Although Bock surely must know what kinds of employees Google needs, his general assumption about what happens in English departments is dubious. As many people in the “comments” section point out: English degrees at good universities are extremely challenging and require mastery of different modes of inquiry, symbolic interpretation, analysis and communication. Such skills and critical thought processes do not come “naturally”; they are instilled via years of rigorous and careful training. Many students, in fact, never properly acquire them. Meanwhile China, Eastern Europe and India are producing an overabundance of coders.

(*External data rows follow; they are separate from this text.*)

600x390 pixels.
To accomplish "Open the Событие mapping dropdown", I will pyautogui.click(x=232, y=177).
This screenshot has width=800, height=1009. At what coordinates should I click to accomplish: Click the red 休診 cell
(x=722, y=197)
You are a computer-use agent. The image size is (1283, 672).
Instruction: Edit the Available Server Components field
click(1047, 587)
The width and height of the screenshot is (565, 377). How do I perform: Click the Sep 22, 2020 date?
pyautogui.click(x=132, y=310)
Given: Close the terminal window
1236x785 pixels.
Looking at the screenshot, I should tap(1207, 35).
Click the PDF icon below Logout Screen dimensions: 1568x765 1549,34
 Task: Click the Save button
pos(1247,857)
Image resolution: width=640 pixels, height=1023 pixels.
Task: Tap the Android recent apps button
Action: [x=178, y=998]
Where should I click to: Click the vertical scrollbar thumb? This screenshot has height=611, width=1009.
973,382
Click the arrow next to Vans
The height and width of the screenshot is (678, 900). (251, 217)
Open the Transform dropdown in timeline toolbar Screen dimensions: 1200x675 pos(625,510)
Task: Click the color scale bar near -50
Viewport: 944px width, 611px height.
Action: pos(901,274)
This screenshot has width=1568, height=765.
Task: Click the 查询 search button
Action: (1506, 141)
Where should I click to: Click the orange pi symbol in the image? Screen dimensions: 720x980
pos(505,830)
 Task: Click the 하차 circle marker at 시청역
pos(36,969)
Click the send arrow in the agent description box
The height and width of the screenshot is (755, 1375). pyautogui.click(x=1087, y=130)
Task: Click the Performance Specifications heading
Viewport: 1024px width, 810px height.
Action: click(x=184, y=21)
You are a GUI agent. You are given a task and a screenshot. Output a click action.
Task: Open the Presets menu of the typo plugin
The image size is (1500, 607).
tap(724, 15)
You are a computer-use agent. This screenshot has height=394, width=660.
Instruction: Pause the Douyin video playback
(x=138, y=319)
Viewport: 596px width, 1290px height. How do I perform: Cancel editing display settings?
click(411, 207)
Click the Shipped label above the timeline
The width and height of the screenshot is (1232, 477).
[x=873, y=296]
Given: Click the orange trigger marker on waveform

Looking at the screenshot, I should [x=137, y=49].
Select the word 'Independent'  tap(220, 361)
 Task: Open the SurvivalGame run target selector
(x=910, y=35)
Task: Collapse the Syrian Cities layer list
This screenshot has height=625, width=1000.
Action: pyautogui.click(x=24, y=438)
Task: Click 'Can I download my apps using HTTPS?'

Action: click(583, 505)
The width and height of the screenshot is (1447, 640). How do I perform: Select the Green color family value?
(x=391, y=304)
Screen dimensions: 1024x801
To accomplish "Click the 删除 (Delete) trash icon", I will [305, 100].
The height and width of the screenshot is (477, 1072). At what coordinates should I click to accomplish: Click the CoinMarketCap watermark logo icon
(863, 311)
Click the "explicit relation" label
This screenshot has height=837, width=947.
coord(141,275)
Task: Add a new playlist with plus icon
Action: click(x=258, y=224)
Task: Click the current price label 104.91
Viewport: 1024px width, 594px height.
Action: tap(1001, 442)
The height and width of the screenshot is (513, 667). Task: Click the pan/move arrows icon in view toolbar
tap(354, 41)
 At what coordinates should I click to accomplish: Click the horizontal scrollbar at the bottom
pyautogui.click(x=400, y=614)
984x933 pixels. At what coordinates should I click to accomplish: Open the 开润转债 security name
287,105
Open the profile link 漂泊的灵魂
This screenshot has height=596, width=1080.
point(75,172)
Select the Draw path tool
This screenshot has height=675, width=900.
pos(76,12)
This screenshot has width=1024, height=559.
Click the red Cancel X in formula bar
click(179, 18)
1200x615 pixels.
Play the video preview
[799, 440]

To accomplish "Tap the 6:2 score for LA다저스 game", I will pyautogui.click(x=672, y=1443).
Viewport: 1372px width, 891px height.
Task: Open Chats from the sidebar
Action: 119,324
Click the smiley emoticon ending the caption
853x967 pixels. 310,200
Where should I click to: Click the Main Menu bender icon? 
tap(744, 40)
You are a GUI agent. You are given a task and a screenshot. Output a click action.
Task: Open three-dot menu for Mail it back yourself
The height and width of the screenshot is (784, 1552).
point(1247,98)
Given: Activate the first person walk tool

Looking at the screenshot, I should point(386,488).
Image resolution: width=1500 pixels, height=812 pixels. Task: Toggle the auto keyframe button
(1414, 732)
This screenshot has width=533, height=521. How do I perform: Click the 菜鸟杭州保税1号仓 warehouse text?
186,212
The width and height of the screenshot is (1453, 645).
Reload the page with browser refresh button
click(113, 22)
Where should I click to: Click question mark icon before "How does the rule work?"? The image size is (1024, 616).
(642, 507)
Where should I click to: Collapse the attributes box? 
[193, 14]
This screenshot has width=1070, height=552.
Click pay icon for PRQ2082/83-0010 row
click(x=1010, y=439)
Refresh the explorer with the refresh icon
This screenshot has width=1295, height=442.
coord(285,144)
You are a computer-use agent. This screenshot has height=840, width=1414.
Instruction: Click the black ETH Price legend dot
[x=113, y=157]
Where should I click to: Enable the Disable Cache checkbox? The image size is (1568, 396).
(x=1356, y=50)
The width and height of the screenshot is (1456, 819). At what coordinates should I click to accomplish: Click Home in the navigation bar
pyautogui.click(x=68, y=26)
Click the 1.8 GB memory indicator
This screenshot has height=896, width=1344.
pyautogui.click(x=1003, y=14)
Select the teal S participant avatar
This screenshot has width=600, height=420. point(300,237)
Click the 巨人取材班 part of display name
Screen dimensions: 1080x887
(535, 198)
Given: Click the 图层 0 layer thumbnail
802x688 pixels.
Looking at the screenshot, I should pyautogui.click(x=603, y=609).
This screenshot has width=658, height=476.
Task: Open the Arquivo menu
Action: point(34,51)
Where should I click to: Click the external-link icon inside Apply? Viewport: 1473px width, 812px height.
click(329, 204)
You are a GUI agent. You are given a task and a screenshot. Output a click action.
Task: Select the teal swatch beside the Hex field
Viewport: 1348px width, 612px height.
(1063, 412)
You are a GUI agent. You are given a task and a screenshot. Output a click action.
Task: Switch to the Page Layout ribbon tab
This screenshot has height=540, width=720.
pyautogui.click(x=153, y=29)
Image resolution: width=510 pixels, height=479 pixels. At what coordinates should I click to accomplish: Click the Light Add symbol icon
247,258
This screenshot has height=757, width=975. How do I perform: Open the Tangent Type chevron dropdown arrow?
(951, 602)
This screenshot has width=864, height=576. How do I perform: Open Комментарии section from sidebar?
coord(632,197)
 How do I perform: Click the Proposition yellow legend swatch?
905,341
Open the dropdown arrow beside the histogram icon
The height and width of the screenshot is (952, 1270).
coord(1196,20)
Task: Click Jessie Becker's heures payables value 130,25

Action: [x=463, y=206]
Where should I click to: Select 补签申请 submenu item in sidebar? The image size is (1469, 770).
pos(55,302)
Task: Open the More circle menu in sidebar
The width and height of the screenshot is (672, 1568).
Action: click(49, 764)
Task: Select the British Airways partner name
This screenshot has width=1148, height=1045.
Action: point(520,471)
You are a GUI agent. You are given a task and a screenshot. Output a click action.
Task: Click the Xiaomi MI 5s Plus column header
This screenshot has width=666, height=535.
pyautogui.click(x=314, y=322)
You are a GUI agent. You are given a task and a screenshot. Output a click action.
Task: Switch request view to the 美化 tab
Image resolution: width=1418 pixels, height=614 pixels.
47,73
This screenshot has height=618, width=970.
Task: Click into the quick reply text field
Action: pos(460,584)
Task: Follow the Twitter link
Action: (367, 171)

Bock’s other eyebrow-raising observation is this: “Humans are by nature creative beings, but not by nature logical,
structured-thinking beings. Those are skills you have to learn.”
Bock’s suggestion is that students should study computer science or other STEM disciplines since one set of skills is inborn while the other set requires arduous training. The fact is that companies and organizations worldwide complain of a severe shortage of creative talent. And the explosive growth of design and innovation labs on American campuses tells a different story from Bock’s: that creative thinking can and must be taught to meet the current market demand for innovation.
Bock does finally make two important points: 1) that students need to proactively take charge of their education, and 2) that a premium is currently placed on unique combinations of skills. Instead of thinking in either/or terms, such as English or computer science, or more broadly, the humanities or STEM, students should explore both.
I suspect that part of the mixed message in this piece
comes from a split vision within Google’s hierarchy: the HR
chief’s immediate hiring exigencies (e.g., rank and file coders) inform a view that does not cleanly align with the creative vision of the leaders at the top. Indeed, a previous post on Google in this blog contradicts Friedman’s interviewee: Google Searching for Humanities Students – Humanities. It also comes from the wrong-headed assumption by Bock (and apparently Friedman) that the current needs and hiring strategies of Google should determine the educational choices of all students. From where I sit, this view is short-sighted and easily refutable.